Exercise description: Only the lines below starting at the one containing "Identify the click" and ending at the one containing "À propos (189, 2326)" belong in the answer, each copied exactly.

Entries provided:
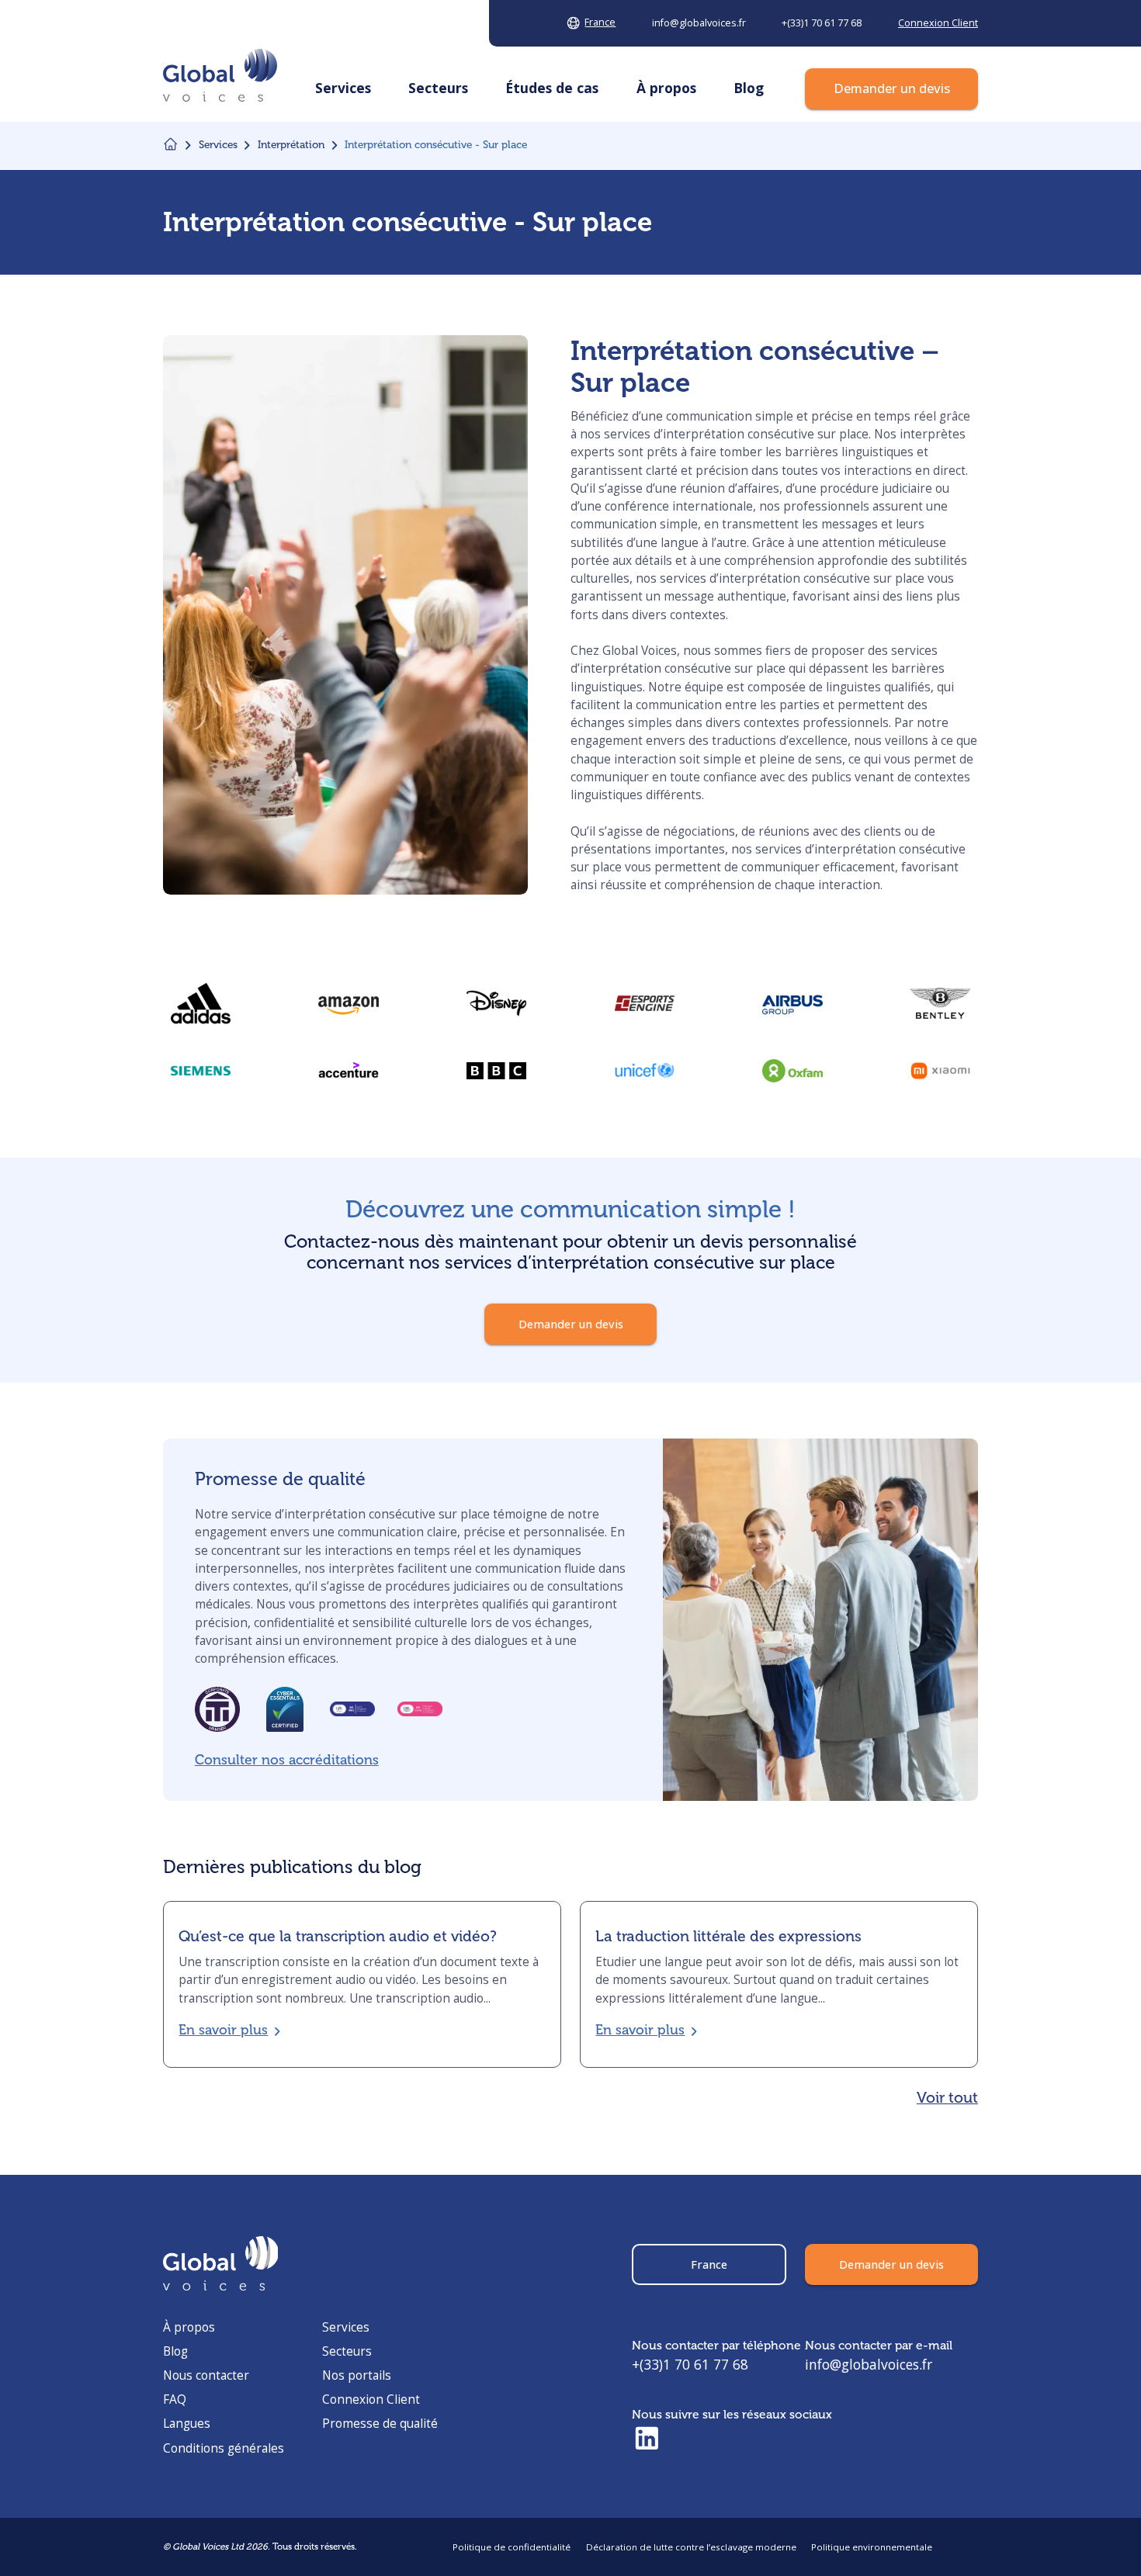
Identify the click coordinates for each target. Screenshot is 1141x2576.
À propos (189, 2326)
* * *
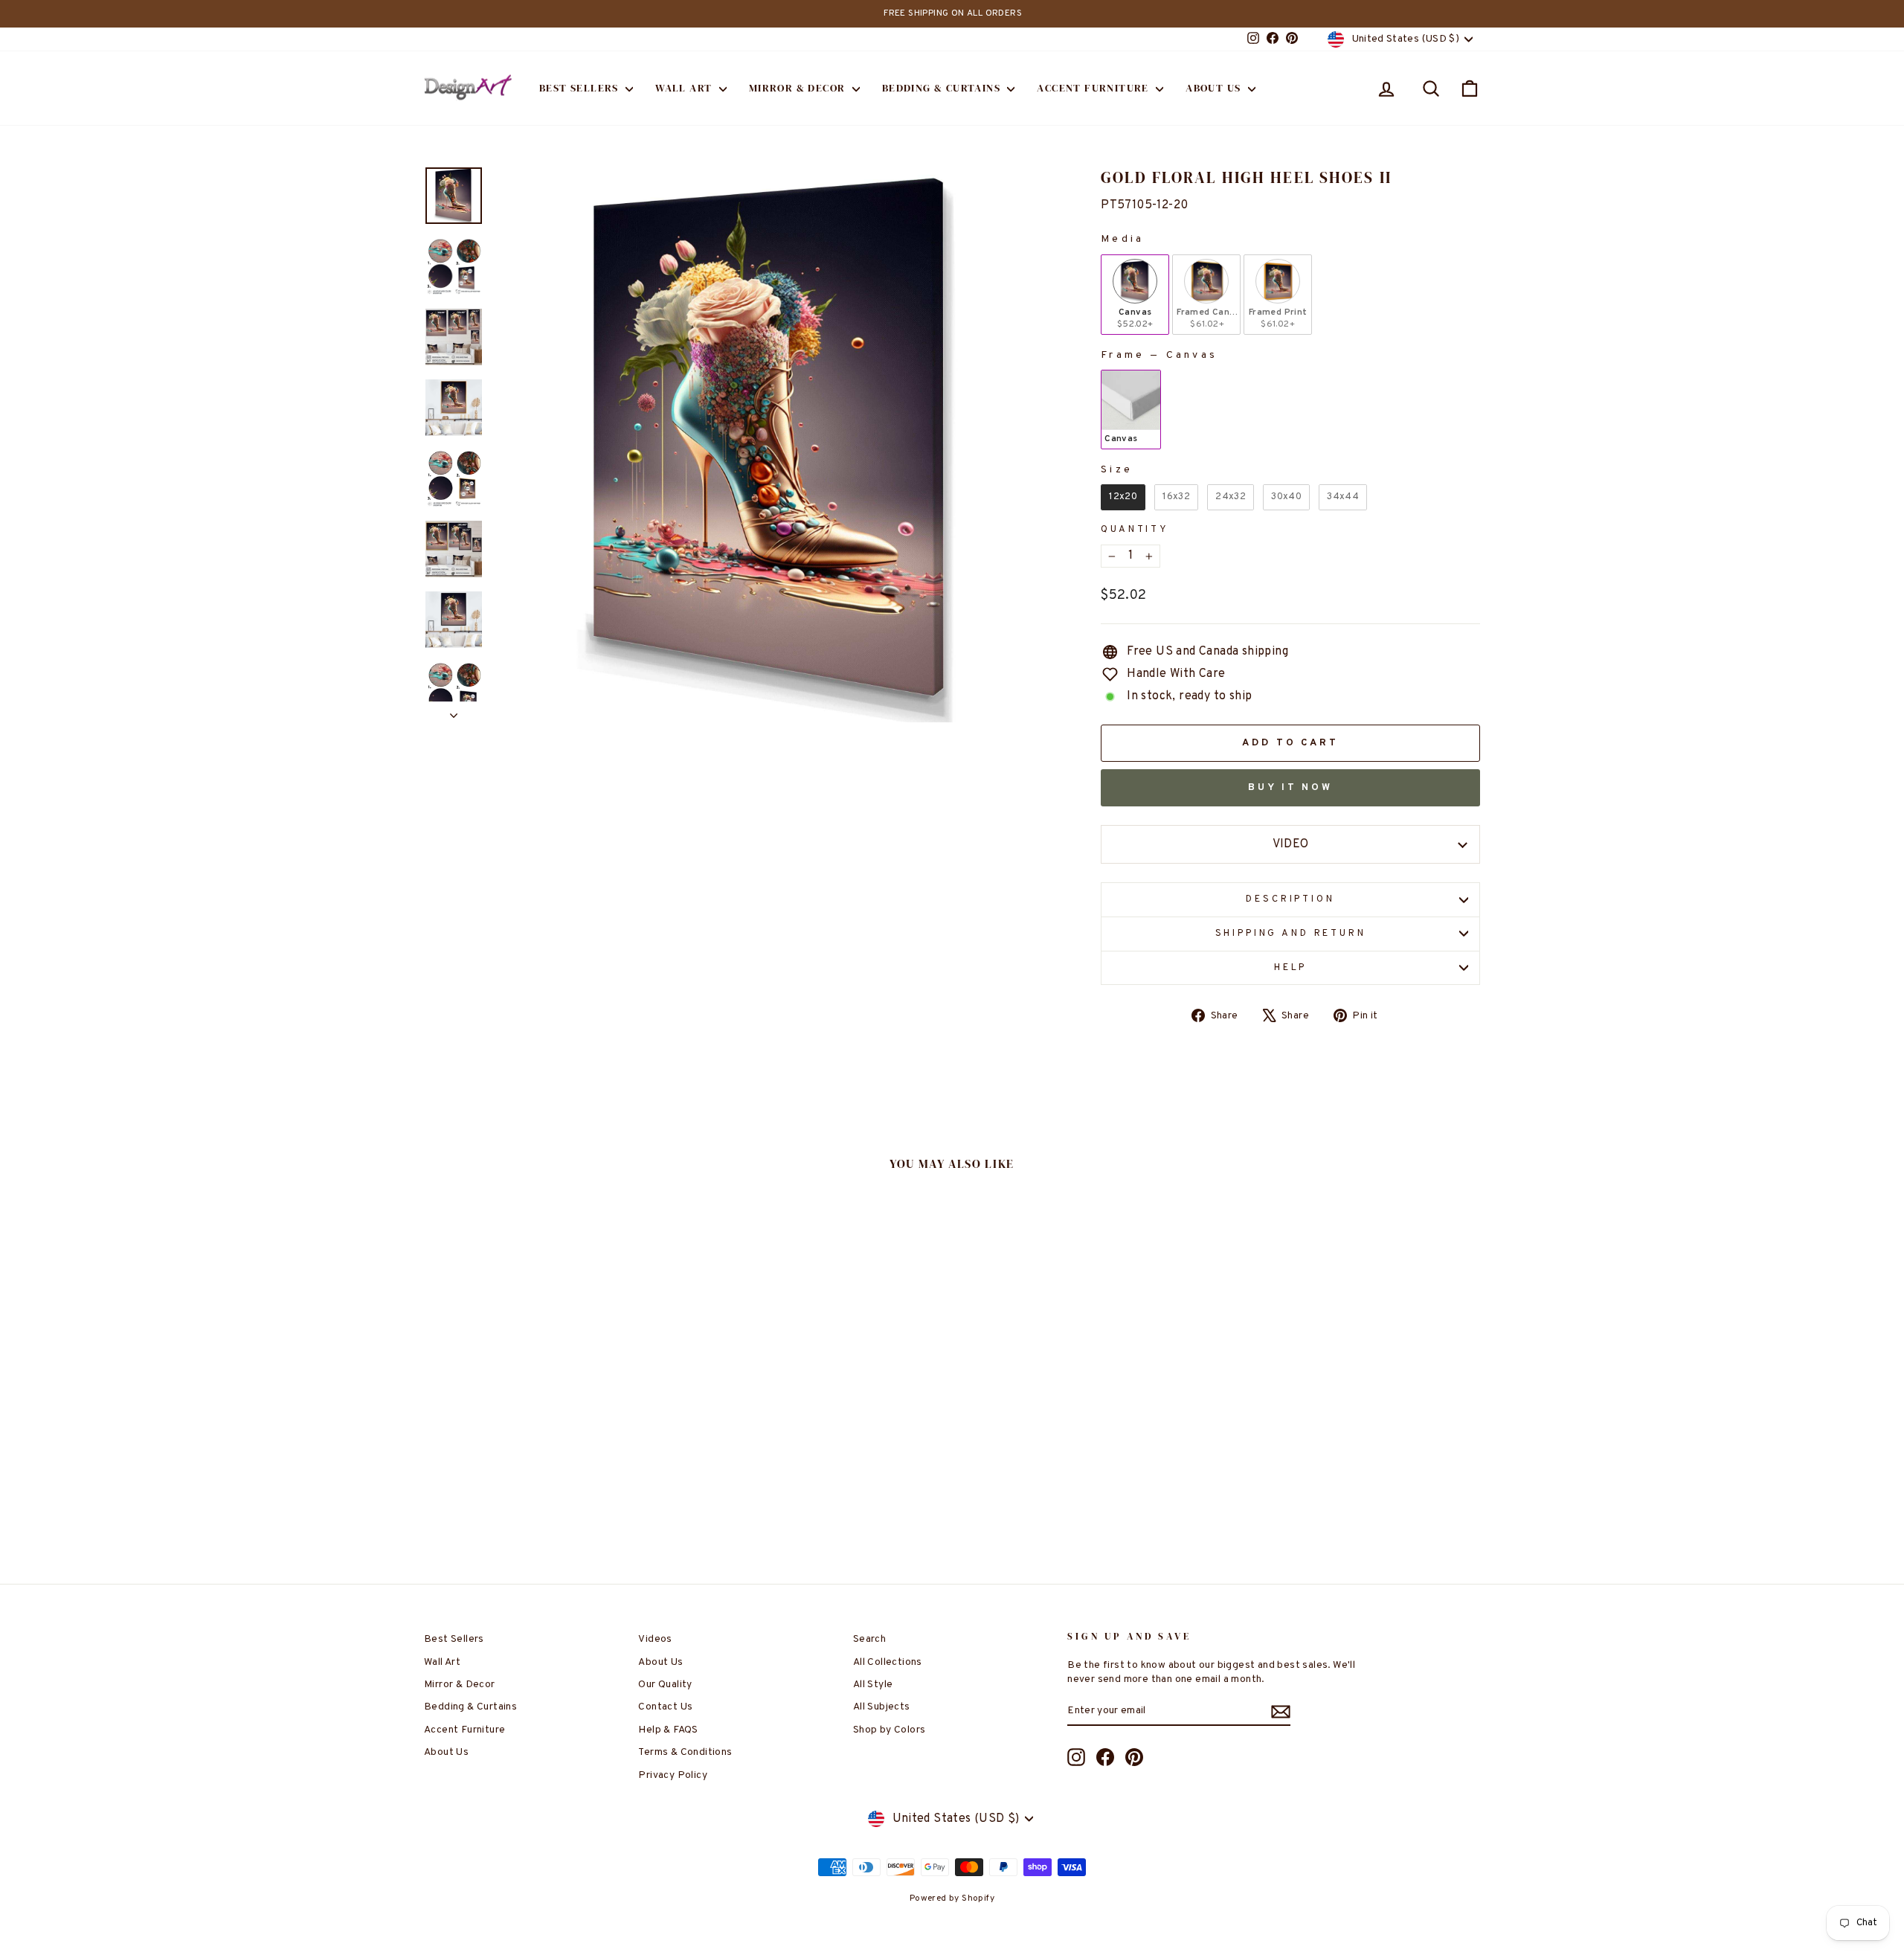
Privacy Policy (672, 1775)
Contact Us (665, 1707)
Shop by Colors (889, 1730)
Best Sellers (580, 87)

Reply:
Identify the click coordinates for each target. Screenshot is 1141x2576.
À propos (189, 2326)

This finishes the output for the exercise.